Sidgwick's adaptation moves Strindberg's play 35 years forward and to London, a conceit that works brilliantly. Shaw plays Christina as a former suffragette (a political position that cuts across the class divide to give her some kinship with Miss Julie) a woman who has done the right thing in waiting for her man to return from the trenches, and is betting her life that he'll do the right thing too. It is a beautifully understated performance that bubbles and eventually boils over..
Sidgwick brokers the butler's autodidactic cleverness into both the charm he uses to fascinate Miss Julie and the engine that fires his social aspirations. In a very effective twist on the conventional narrative of 1914-18, he has come out of the trenches with vim and confidence, speaking French and unwilling to kowtow to his superiors, knowing them to be flesh and blood like him. Christina's war on the home front, especially her fight for Votes for Women, has wrought much more damage on her. Sidgwick walks a tightrope between caricature uppity Yorkshireman and genuine socialist reformer willing to risk all to get what he believe he deserves. From this tension in John's thinking flows much of the dark comedy that weaves in and out of the play.
If Sidgwick and Shaw are good in their roles (and they are) Linfield is sensational as Miss Julie, her aching desire for excitement written in her every coquettish look, her every flung insult, her uber-feminine clothes (Beatriz Lopez has done a very fine job there). Long before we learn the story of Miss Julie, we have to believe in her as something more than a nymphomaniac lush, we have to see a real woman, not just a cypher - and we do. When she reveals her helplessness in the face of her cruel upbringing, the villain becomes victim and the drama's conclusion even more ambiguous.

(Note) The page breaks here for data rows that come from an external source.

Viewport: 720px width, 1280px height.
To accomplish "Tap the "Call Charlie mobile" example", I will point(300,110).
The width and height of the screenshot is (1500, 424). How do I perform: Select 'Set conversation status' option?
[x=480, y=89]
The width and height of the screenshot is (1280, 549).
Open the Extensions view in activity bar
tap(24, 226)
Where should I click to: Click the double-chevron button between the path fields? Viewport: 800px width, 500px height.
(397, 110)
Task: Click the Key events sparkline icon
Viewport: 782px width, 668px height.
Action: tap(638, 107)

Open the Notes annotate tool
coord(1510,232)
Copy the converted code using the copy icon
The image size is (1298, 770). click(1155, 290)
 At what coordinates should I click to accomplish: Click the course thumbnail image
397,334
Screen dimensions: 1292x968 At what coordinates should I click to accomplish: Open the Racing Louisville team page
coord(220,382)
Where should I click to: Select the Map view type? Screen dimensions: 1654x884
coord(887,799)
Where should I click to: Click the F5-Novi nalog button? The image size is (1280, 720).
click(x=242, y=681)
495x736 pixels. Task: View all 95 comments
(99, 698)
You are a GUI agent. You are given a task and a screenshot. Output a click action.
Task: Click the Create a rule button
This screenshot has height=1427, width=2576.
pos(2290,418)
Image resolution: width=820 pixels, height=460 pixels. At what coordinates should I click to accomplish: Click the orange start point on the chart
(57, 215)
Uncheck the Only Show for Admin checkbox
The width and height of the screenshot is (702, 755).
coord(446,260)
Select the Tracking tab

Delivered all-through in 80 minutes, this is a gem of a play, faultless in the ambition of its conception and quality of its execution. All proceeds from this Residence Theatre Company production go towards the Jan Taylor Memorial Fund which aims to nurture new talent in British theatre. If it nurtures anything half as good as this, it will have delivered on its mission.
About Miss Julie continues at the King's Head until 26 July.